Don’t Let the Numbers Fool You — Silicon Valley Is a Hot Hospitality Market

Don’t Let the Numbers Fool You — Silicon Valley Is a Hot Hospitality Market

Silicon Valley Business Journal
02/09/18

Don’t Let the Numbers Fool You — Silicon Valley Is a Hot Hospitality Market
By Janice Bitters

https://www.bizjournals.com/sanjose/news/2018/02/09/bay-area-silicon-valley-hotel-hospitality-market.html

 

When it comes to U.S. hotel sales, California — and particularly the Bay Area — generates the most money per transaction and per hotel room in America, but year over year, 2017 wasn’t its best year, according to new data released by Atlas Hospitality Group.

In Santa Clara County, for instance, Irvine-based Atlas tracked 12 hotel sales in both 2016 and 2017, but noted the total dollar volume for sales in the county was down 23 percent last year while the average price per room dropped about 32 percent. The median price per room sank 27 percent last year.

San Mateo County, meanwhile, saw about five hotel sales both years, but smaller, single-digit dips for overall dollar volume, which was down 4 percent, and average price per room, which decreased 5 percent.

But Alan Reay, president at Atlas Hospitality Group, warns that the dips don’t paint a gloomy picture. When tracking so few sales in each county, averages may not tell the full story, he said.

“I don’t think anyone we would talk to would think that the Bay Area is declining in value,” he said. “It probably is that some years you have larger, trophy-sized hotels and more hotels at that higher price category… but the Bay Area, San Jose, Silicon Valley is probably the No. 1 area that we get for buyers looking for deals.”

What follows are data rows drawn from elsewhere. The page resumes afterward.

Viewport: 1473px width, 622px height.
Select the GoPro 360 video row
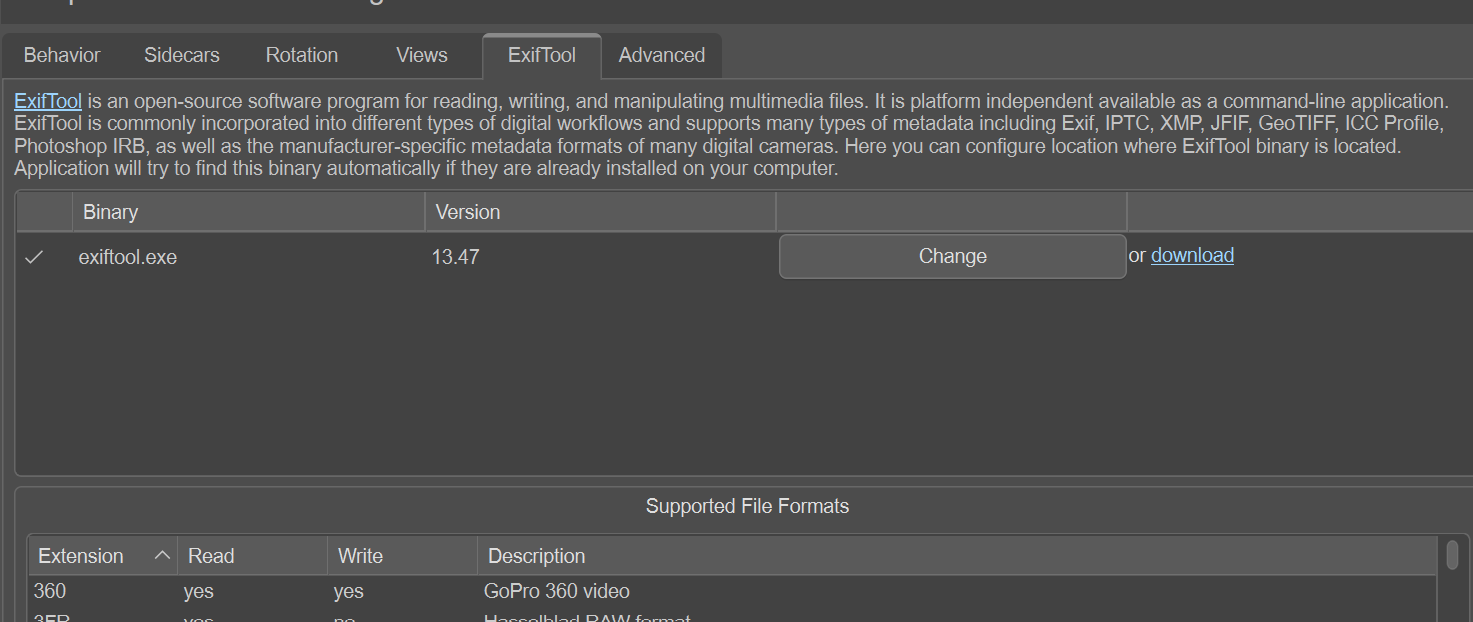(x=556, y=592)
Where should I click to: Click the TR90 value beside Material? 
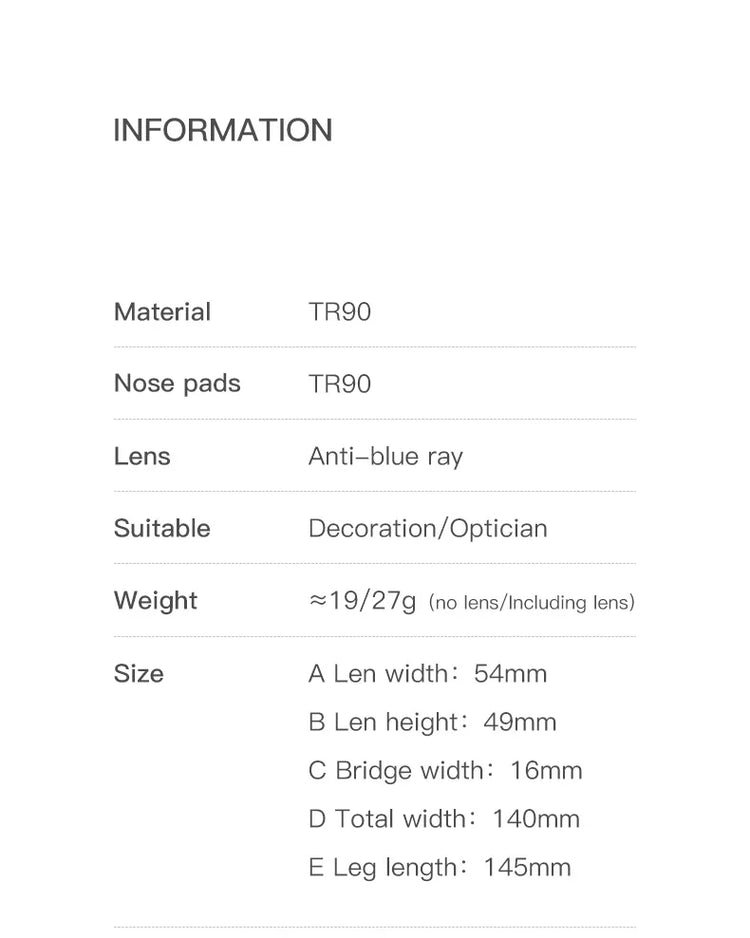339,312
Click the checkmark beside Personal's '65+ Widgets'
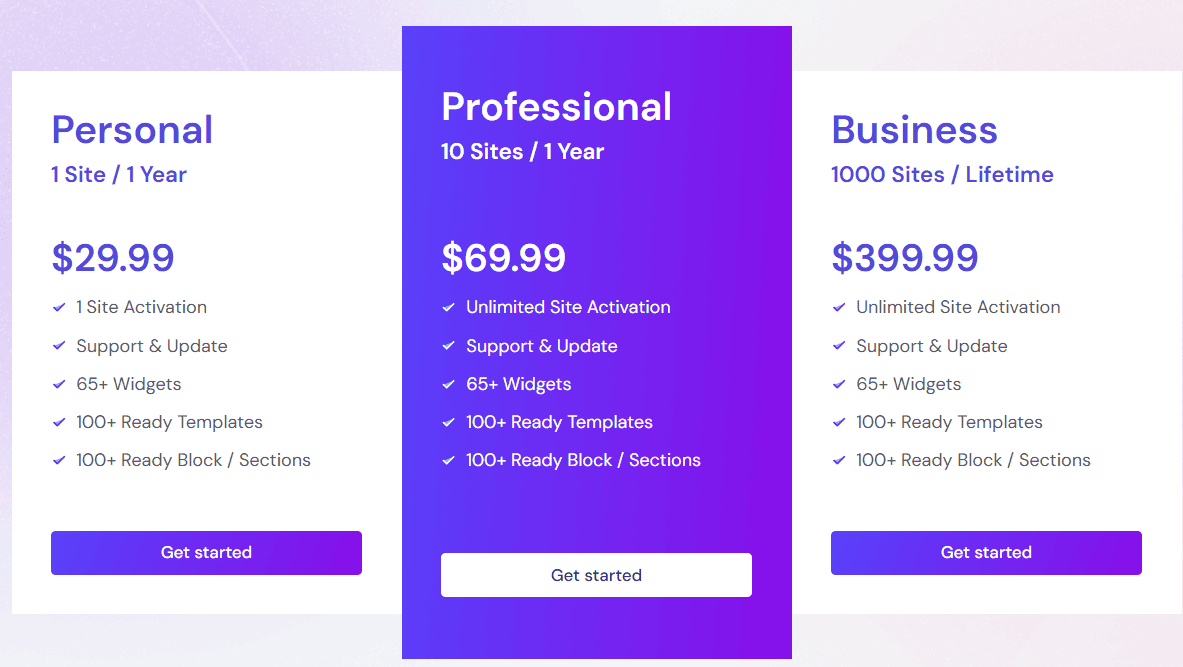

Indeed, Santa Clara County hotels last year fetched some of the highest prices per room in Silicon Valley and the East Bay. However, those prices didn’t beat out San Francisco, which has traditionally been the most expensive market in the Bay Area, according to Atlas data from the past decade.

The most expensive Silicon Valley sale of the year was the 353-room Hilton Hotel in downtown San Jose, which Chinese real estate company Han’s Holding Group Co. bought in April for $87.3 million. That deal shook out to more than $246,000 per room.

Though the Hilton brought in the highest dollar amount for a single sale in Santa Clara County, Atlas data notes that a 136-room Sunnyvale property, the Domain Hotel, sold last year to The Ascott Limited for about $441,740 per room — nearly $200,000 more per room than sales in Alameda, San Mateo and Sacramento counties.

Dharmesh Patel, an executive managing director for Colliers International who specializes In the Silicon Valley hotel market, says the South Bay is becoming one of the most attractive markets in the Bay Area for investors looking to plant their money in hospitality.

“I’m seeing a lot of hotel companies who are based in other parts of the country, … who are looking to enter the San Francisco Bay Area and even more specifically the Silicon Valley market,” Patel said. “I’ve got at least four or five companies right now that we are working on potential development deals that would be, if not their first, then one of their first hotels in Silicon Valley.”

Silicon Valley hotel development ramps up
Looking ahead, both Reay and Patel estimate a steady 2018 for the hospitality market in Silicon Valley, despite rising labor costs, capital partners that are becoming increasingly choosy and the projected rise of interest rates.

Part of what has kept hotel prices high in Silicon Valley is the growing tech companies, which help significantly to fill up existing rooms during the week with business travelers. As those companies continue to grow throughout the Valley, demand for hotel rooms will only increase, Patel and Reay agree.

The Silicon Valley Market is responding to that demand. In Santa Clara County, for instance, four hotels with nearly 580 rooms opened in 2017, Atlas data shows. The largest of those was the 210-room AC Hotel by Marriott in downtown San Jose.

But another 10 hotels are under construction, and those would add more than 1,440 rooms to the market. Meanwhile, 56 hotels that could add about 9,453 are currently in the planning phase throughout the county.

Patel and Reay say even if all those hotels in the pipeline came to fruition, it wouldn’t likely dampen demand, room rates or sale prices in Silicon Valley.

“I think there’s been such a shortage in the Bay Area for such a long time, we are only now starting to catch up with all the supply that wasn’t added in the last 10 years,” Reay said. “What I see under construction, I think can easily be absorbed.”

One thing the new construction could do, however, is prompt more sales in the coming years, Patel estimated in an interview Friday.

“I think holders of some of the older assets are going to start looking at the pipeline of new assets coming online and say, ‘hey, it might not be a bad time to take some chips off the table, especially on some of our older assets as newer stuff is going to come on board,’” he said.